Dienstag, 24. April 2012, 16.00 Uhr

REDEBEITRÄGE AUF DEUTSCH

Marina SCHUSTER, Deutschland, ALDE / ADLE

(Dok. 12893)

Herr Präsident,

Liebe Kolleginnen und Kollegen!

Ich möchte im Namen der ALDE-Gruppe der Berichterstatterin Frau Saïdi ganz herzlich für Ihren Bericht danken. Ich begrüße ausdrücklich, dass Ministerin Hakkaoui aus Marokko an dieser Debatte teilnimmt und dargelegt hat, wo sich weitere Punkte auf der Tagesordnung befinden und was verbessert werden soll (weiter auf Arabisch).

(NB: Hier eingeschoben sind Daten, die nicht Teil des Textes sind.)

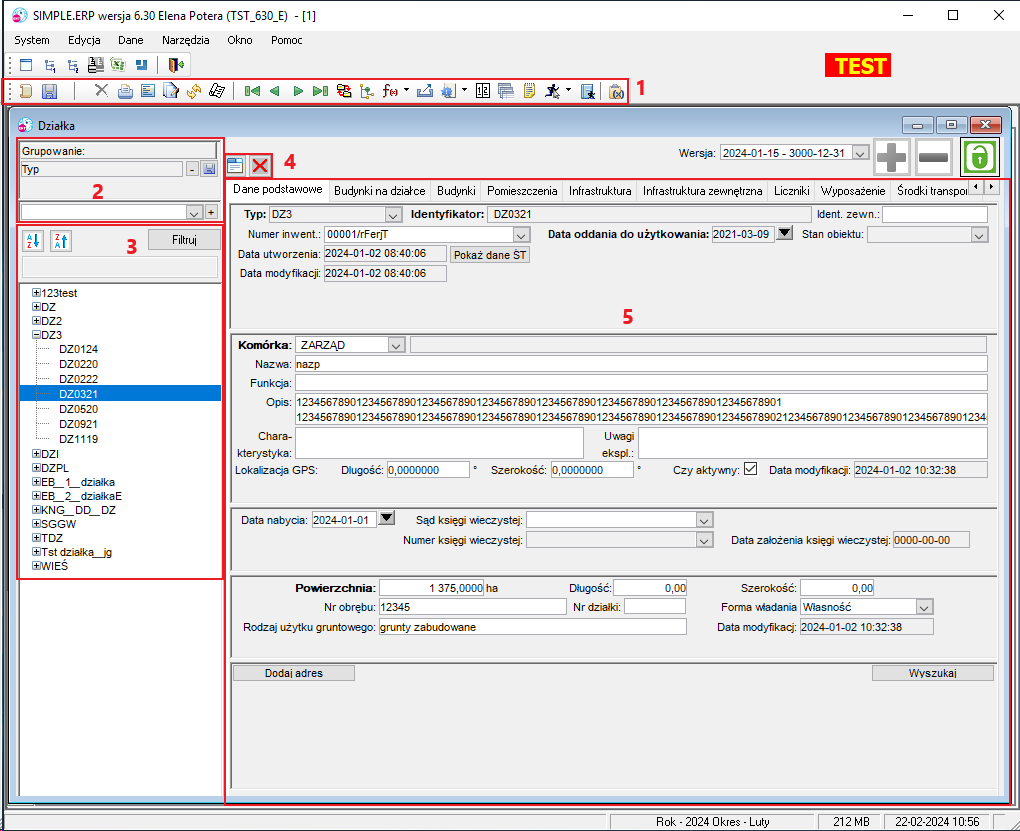Click the Nazwa input field

click(641, 364)
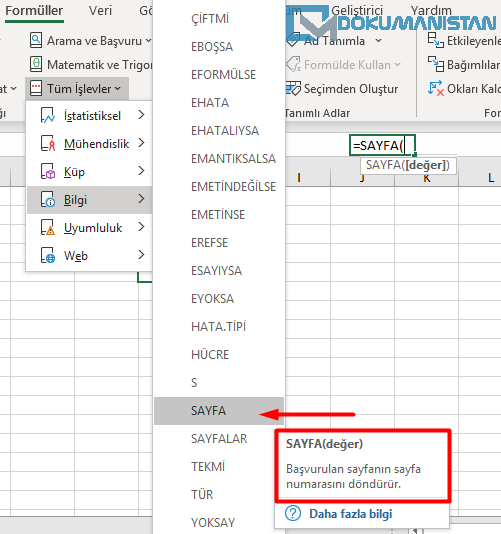Open the Ad Tanımla dropdown arrow
Viewport: 501px width, 534px height.
point(378,41)
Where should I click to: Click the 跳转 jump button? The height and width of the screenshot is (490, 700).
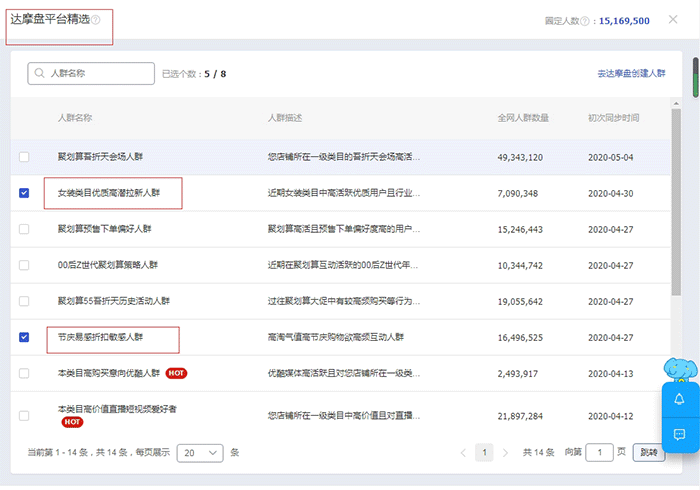[649, 453]
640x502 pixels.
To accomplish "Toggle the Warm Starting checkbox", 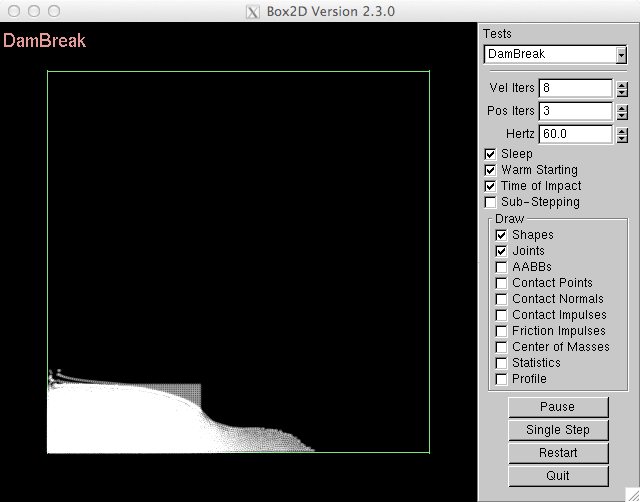I will pos(490,170).
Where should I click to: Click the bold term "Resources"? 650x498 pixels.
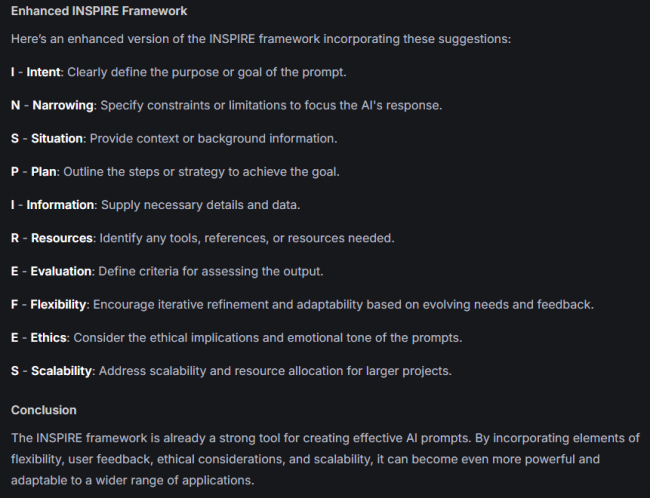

Wir alle stellen uns die Frage, was 14 Monate nach der Jasminrevolution für die Frauen geschehen ist. Hat sich ihre Lage verbessert? Wenn man mit den Frauen in der Region spricht, dann sieht man die große Sorge, dass Rechte beschnitten werden könnten.

In Libyen stehen die Frauenrechte nicht groß auf der Agenda des Nationalen Übergangsrates. In Ägypten sehe ich die große Gefahr, dass sich die Lage für Frauen verschlechtert: Wenn man sich die Vertretung von Frauen in der Volksversammlung ansieht, dann sind von 508 Mitgliedern nur noch 12 Frauen; davon wurden 3 vom Militärrat ernannt. In Marokko ist die Repräsentation von Frauen im Unterhaus leicht gestiegen. In Tunesien ist sie gesunken.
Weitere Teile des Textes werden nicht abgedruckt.